§ **Records for the exercise**:
********

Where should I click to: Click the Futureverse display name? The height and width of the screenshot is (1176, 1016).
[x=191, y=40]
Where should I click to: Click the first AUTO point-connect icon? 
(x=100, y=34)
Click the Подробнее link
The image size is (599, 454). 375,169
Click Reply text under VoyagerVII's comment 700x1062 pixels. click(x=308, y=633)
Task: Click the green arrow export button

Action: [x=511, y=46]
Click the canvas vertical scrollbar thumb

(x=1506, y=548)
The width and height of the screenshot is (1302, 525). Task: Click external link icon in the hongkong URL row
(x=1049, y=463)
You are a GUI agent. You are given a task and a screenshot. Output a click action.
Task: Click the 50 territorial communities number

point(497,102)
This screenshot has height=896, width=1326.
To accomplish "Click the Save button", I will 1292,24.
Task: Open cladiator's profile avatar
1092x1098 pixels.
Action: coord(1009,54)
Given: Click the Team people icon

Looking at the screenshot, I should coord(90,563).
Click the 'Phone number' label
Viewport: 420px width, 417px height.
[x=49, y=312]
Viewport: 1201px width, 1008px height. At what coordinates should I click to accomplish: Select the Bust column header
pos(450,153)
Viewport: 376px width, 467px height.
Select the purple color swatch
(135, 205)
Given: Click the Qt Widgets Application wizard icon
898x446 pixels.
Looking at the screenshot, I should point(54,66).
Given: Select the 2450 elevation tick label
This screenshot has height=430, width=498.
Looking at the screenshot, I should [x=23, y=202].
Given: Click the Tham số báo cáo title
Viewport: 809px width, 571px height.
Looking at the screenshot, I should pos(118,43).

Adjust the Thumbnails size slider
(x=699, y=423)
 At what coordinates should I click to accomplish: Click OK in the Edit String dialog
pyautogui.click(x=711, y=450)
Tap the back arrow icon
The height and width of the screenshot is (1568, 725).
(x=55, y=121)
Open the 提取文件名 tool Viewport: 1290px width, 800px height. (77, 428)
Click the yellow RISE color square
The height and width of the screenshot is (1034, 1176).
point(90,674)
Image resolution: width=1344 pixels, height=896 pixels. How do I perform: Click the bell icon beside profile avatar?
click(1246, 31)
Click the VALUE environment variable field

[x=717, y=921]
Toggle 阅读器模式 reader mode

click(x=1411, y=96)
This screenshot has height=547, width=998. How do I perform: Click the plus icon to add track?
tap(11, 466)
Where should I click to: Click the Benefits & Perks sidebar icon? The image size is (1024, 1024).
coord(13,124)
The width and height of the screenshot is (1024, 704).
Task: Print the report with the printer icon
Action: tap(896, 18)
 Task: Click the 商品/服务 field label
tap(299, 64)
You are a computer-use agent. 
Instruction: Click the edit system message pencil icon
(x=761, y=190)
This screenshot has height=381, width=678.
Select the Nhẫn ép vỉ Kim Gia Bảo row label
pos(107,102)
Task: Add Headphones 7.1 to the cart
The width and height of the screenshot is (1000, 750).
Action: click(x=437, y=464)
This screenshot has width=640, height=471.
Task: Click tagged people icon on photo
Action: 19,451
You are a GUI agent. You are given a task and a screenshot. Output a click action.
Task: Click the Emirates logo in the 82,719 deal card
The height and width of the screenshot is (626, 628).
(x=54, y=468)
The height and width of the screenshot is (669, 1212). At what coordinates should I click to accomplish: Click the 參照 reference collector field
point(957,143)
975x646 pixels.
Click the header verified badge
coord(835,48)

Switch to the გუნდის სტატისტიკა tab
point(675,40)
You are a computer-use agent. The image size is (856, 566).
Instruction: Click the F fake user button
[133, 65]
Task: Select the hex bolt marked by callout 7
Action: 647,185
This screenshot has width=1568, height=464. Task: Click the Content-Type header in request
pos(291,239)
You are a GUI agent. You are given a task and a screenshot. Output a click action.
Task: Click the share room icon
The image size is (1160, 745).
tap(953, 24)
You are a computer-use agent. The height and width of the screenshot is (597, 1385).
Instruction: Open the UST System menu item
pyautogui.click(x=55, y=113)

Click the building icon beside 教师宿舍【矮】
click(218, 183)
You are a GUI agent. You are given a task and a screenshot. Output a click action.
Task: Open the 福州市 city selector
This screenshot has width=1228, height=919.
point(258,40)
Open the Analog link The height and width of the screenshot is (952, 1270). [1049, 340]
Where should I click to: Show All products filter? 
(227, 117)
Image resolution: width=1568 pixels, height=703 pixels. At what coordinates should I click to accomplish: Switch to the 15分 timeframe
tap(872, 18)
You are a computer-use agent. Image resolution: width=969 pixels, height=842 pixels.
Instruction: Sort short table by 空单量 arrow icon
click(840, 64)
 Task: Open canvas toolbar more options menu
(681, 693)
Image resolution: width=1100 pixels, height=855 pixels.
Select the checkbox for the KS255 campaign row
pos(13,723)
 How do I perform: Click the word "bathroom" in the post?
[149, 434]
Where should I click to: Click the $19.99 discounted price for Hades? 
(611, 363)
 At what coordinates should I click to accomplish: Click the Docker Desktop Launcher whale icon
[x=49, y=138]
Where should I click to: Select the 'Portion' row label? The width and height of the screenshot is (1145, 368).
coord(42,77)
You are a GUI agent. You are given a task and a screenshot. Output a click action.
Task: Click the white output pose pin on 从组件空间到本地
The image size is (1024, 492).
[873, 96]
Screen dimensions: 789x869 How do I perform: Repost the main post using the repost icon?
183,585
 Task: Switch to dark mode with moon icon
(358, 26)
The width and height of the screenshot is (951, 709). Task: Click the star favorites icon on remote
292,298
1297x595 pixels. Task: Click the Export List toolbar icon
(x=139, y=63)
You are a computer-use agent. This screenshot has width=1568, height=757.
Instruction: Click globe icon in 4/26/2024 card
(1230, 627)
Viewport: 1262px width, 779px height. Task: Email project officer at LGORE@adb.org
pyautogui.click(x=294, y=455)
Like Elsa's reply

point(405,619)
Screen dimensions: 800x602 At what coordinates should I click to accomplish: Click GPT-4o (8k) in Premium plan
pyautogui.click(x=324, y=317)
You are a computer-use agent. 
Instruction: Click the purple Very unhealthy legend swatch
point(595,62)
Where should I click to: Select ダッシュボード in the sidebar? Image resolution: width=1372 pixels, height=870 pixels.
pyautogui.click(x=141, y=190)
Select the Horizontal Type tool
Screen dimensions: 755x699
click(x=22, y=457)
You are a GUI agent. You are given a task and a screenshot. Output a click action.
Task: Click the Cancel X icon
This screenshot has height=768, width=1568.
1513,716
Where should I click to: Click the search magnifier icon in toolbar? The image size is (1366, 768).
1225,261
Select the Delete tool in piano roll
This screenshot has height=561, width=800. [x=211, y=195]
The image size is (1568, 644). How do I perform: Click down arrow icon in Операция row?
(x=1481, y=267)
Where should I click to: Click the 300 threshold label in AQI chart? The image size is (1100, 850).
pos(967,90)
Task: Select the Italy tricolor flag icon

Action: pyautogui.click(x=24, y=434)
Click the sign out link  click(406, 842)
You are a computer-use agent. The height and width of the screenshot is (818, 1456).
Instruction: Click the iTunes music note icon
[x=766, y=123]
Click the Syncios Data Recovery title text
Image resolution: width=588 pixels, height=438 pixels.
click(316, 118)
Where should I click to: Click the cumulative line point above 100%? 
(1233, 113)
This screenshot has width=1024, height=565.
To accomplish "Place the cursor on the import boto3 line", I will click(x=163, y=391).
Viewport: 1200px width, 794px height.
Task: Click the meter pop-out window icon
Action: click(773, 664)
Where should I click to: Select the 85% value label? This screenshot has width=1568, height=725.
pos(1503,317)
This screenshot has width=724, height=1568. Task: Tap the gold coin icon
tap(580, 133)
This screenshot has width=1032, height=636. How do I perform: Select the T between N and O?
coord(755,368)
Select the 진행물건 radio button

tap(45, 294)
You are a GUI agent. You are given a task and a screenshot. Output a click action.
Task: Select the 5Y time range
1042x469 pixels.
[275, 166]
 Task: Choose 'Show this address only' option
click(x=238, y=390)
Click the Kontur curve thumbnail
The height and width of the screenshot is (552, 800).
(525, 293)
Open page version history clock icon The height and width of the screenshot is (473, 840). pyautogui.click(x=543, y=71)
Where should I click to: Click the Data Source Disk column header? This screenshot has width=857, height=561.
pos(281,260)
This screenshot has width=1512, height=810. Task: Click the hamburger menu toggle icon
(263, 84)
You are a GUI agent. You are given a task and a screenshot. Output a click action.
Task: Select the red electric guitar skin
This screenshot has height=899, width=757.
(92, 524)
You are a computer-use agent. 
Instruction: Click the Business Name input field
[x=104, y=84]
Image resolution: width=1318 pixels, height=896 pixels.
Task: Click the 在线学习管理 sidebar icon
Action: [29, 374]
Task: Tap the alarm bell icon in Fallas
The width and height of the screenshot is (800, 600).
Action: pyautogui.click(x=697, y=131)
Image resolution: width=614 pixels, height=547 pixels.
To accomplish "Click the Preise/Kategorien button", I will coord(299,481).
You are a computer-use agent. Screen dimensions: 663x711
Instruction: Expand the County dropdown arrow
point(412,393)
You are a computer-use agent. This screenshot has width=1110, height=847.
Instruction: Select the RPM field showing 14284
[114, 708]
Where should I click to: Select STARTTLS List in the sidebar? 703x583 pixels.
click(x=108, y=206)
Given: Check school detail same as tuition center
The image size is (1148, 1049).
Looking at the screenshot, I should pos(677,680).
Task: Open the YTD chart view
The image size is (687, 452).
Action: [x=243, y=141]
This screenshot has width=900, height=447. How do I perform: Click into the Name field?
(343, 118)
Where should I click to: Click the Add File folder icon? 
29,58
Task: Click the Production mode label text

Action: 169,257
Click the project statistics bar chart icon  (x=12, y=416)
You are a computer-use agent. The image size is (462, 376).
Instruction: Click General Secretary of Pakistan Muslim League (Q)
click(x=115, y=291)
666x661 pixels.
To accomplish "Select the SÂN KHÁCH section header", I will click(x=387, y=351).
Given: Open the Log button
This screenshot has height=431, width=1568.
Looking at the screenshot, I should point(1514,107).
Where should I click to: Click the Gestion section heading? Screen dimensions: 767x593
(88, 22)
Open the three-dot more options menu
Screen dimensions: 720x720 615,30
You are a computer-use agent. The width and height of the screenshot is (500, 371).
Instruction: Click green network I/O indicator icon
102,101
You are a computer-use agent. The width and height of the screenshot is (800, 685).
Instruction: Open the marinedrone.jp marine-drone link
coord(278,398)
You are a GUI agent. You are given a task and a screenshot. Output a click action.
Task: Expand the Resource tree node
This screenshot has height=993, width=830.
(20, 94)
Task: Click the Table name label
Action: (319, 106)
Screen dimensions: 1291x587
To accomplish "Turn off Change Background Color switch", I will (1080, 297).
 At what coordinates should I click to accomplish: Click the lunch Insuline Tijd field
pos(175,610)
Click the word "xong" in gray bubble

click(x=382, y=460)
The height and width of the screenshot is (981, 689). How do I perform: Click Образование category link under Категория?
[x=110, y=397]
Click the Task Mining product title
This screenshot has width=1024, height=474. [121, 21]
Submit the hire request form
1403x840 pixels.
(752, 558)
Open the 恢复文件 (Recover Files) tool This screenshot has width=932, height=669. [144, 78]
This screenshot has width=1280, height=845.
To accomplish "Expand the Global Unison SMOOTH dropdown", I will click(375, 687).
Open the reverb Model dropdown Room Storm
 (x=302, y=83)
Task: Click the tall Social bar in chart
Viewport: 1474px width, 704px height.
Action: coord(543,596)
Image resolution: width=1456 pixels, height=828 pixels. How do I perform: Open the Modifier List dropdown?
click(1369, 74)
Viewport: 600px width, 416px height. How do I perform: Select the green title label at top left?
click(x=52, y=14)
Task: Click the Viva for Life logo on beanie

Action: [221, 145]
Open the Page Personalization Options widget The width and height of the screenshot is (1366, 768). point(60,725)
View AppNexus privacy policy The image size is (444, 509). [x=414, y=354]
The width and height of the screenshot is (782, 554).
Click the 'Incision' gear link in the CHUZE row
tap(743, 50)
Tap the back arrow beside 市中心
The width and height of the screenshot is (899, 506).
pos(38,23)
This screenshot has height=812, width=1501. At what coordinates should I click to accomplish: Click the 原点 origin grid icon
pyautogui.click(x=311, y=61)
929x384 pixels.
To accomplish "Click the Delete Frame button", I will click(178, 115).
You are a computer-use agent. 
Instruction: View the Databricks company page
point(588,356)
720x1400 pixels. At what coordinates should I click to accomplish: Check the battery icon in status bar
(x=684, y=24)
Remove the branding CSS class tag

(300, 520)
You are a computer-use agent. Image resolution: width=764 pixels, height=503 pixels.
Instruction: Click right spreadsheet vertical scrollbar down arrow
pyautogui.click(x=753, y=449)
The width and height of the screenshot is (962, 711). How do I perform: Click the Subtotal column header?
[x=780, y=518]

********

§ **Work to be completed**:
From the first line of the material above down to the line with "Click the yellow RISE color square", output each line exactly; include both of those lines and add no others.

§ **Result of the task**:
Where should I click to: Click the Futureverse display name? The height and width of the screenshot is (1176, 1016).
[x=191, y=40]
Where should I click to: Click the first AUTO point-connect icon? 
(x=100, y=34)
Click the Подробнее link
The image size is (599, 454). 375,169
Click Reply text under VoyagerVII's comment 700x1062 pixels. click(x=308, y=633)
Task: Click the green arrow export button

Action: [x=511, y=46]
Click the canvas vertical scrollbar thumb

(x=1506, y=548)
The width and height of the screenshot is (1302, 525). Task: Click external link icon in the hongkong URL row
(x=1049, y=463)
You are a GUI agent. You are given a task and a screenshot. Output a click action.
Task: Click the 50 territorial communities number

point(497,102)
This screenshot has height=896, width=1326.
To accomplish "Click the Save button", I will 1292,24.
Task: Open cladiator's profile avatar
1092x1098 pixels.
Action: coord(1009,54)
Given: Click the Team people icon

Looking at the screenshot, I should coord(90,563).
Click the 'Phone number' label
Viewport: 420px width, 417px height.
[x=49, y=312]
Viewport: 1201px width, 1008px height. At what coordinates should I click to accomplish: Select the Bust column header
pos(450,153)
Viewport: 376px width, 467px height.
Select the purple color swatch
(135, 205)
Given: Click the Qt Widgets Application wizard icon
898x446 pixels.
Looking at the screenshot, I should point(54,66).
Given: Select the 2450 elevation tick label
This screenshot has height=430, width=498.
Looking at the screenshot, I should [x=23, y=202].
Given: Click the Tham số báo cáo title
Viewport: 809px width, 571px height.
Looking at the screenshot, I should pos(118,43).

Adjust the Thumbnails size slider
(x=699, y=423)
 At what coordinates should I click to accomplish: Click OK in the Edit String dialog
pyautogui.click(x=711, y=450)
Tap the back arrow icon
The height and width of the screenshot is (1568, 725).
(x=55, y=121)
Open the 提取文件名 tool Viewport: 1290px width, 800px height. (77, 428)
Click the yellow RISE color square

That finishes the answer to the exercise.